Diesen Umstand unterstreicht auch Universitätspräsident Manfred Schmitt anlässlich der Eröffnung: „Mit dem nun gestarteten Zentrum für Digitale Neurotechnologie versammeln sich Kompetenzen aus vielerlei Bereichen, die im Saarland seit vielen Jahren oft teils unabhängig voneinander existieren: Medizin, Biotechnologie, Informatik und Ingenieurwissenschaften haben an der Universität des Saarlandes, an der Hochschule für Technik und Wirtschaft und am Zentrum für Mechatronik und Automatisierungstechnik eine lange Tradition. Insofern ist es nur folgerichtig, dass nun auch diese Institutionen, ähnlich wie die Daten, die es in den Forschungsprojekten miteinander zu verknüpfen gilt, hier miteinander verbunden werden.“  

Ministerpräsident Tobias Hans betont: „Wir erleben gerade eine Revolution in den verschiedensten gesellschaftlichen Bereichen durch die immer engere Kooperation von Mensch und Maschine. Es freut mich, dass das Saarland an führender Stelle in der Erforschung dieser Zusammenarbeit tätig ist.“

Dieter Leonhard, der Präsident der htw saar, betrachtet das neu eingerichtete Zentrum so: „Innovative neurotechnologische Themen wie Hirn-Computer-Schnittstellen und empathische Maschinen sind meines Erachtens ein wesentliches Zukunftsthema, welches jedoch nur interdisziplinär bearbeitet werden kann.

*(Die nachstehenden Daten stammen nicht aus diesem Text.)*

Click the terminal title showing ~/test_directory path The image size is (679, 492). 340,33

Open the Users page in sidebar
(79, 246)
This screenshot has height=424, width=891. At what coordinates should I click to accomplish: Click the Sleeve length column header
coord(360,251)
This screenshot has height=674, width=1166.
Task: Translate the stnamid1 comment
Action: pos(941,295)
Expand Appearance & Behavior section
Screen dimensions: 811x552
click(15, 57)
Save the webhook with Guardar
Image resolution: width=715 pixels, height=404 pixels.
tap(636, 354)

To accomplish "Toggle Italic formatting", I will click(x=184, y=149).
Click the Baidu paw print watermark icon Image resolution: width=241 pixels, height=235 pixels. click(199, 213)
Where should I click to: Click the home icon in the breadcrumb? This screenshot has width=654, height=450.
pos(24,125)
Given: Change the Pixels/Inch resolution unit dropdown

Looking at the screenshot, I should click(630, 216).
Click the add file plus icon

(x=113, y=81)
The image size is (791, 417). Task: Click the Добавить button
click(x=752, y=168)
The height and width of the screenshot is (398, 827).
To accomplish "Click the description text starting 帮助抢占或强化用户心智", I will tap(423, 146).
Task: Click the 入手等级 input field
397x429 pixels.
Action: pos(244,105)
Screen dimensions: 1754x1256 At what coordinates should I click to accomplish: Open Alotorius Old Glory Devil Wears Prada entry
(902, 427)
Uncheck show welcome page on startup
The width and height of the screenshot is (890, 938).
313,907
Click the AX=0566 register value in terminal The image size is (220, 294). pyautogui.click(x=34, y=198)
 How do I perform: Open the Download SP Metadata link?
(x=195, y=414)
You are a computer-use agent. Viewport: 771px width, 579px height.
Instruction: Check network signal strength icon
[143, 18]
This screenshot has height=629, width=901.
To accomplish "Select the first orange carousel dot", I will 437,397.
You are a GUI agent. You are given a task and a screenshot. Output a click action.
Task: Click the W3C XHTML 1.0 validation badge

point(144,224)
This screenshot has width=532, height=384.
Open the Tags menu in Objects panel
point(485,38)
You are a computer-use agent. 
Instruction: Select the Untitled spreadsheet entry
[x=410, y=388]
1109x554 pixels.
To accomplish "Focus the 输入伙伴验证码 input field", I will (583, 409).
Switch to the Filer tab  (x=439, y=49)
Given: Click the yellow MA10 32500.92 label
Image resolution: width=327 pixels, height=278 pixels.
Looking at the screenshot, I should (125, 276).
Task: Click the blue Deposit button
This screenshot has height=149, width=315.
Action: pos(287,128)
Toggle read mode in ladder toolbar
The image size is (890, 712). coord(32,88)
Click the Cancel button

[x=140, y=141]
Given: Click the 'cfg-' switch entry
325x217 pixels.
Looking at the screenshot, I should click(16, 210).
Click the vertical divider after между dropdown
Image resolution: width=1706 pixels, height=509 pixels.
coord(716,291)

Durch die Verknüpfung wissenschaftlich hervorragend ausgewiesener Bereiche entwickeln wir mit dem Zentrum eine Struktur weiter, die einen hohen wissenschaftlichen Output und zugleich ein hohes Anwendungspotenzial erwarten lässt.  Die internationale Sichtbarkeit ist schon jetzt gut, wie Delegationsbesuche aus dem Silicon Valley, Publikationen und Konferenzen zeigen.“

Uwe Class, Global Director Advanced Human Interface Solutions beim Industriepartner ZF, sagt anlässlich der Eröffnung: „Für uns als ZF ist das Zentrum für Digitale Neurotechnologien eine wichtige, komplementäre Säule zur künstlichen Intelligenz und Cybersecurity im Saarland. Es schafft eine einzigartige Verbindung zwischen Informatik und Biowissenschaften, mit großem Potenzial für den Bereich Automotive Health.“

Das Zentrum für Digitale Neurotechnologie wird zu 40 Prozent aus Mitteln des Europäischen Fonds für regionale Entwicklung (EFRE) und zu 60 Prozent aus Mitteln des Saarlandes mit insgesamt 2,7 Millionen Euro gefördert.